Council chambers were packed beyond capacity on Tuesday evening, filled with local residents who were eager to voice their concerns regarding the Energy East Pipeline Project, set to run through North Bay.
But before that, council held a special committee meeting, which lasted roughly 20 minutes, to discuss financial issues regarding the Memorial Garden's renovation project.
The meeting was designed to amend 2014's capital budget in order to absorb the 5.2 million dollar cost overrun without drawing on city reserves.
In doing so, council was forced to defer other capital projects, which were set to commence this year, pushing them further into the future.

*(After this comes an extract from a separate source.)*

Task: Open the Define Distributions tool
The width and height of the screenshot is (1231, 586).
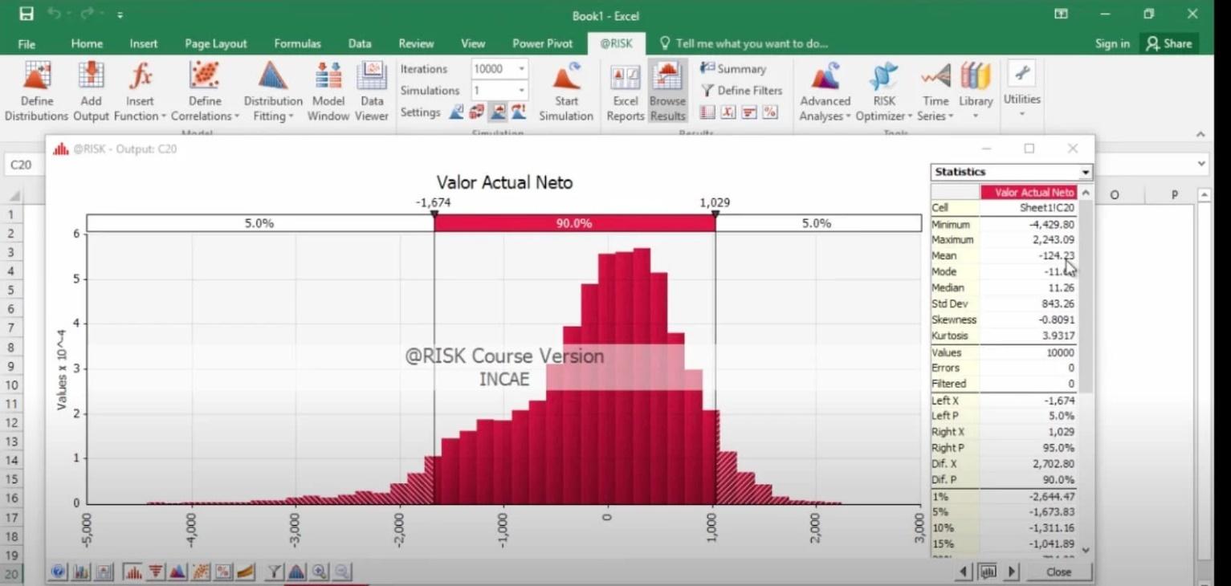Action: (36, 91)
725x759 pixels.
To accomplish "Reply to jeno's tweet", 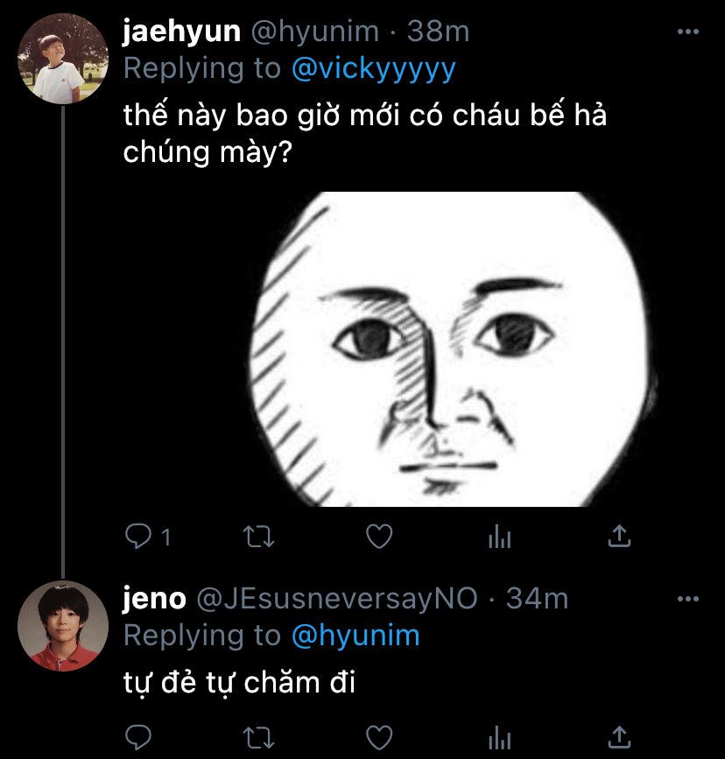I will (138, 738).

Some councillors were concerned that 2014's budget, with millions less to spend on capital projects in North Bay, would see local construction and trades people upset that the city would have to cut back extensively on their infrastructure plans for this year.
The brief meeting also seemingly saw the Chair of Community Services guide councillors away from asking further questions about the nitty-gritty of how and why things went down at the Gardens, focusing only on how to pay for it in a formal and legal process.
However, it was noted during the meeting that further discussions and more clarity may be on the horizon, with a second report coming soon, which may or may not be released to the public.
Gardens issues aside, Council saw chambers full of concerned residents during the regular portion of council, voicing an environmental message about bitumen, which is soon to begin being pumped through North Bay and, according to many informed citizens, near the Trout Lake watershed, too close for comfort.
Representatives from the Energy East Pipeline also delivered a presentation which centered on an issue that is ultimately out of council's jurisdiction and governed at a federal level, even though the municipal water system is an asset to which citizens seem fiercely devoted to protect.
Council is to confer with representatives from the Energy East Pipeline in a closed meeting on Wednesday.
Some of the presenters opposed to the Energy East Pipeline spoke to the numerous natural gas breaks around the city over the years, and even had one presenter speaking of her displeasure that she is in an environment of political oppression, with a local institution that is looking to mandate their policies on those who are involved in their system.
Other presentations saw concerns citizens stand up for theirs in North Bay, saying that the city can find the money to afford entertainment, like the Gardens, but many people are still finding it hard to come to a means to an end, with the high cost of rent, hydro, transit and a lack of employment infrastructure that for them it seems, to be overlooked as a necessity for the city's residents, many of whom wish the corporation would get back to its basic mandate of attracting jobs and being an affordable and friendly city.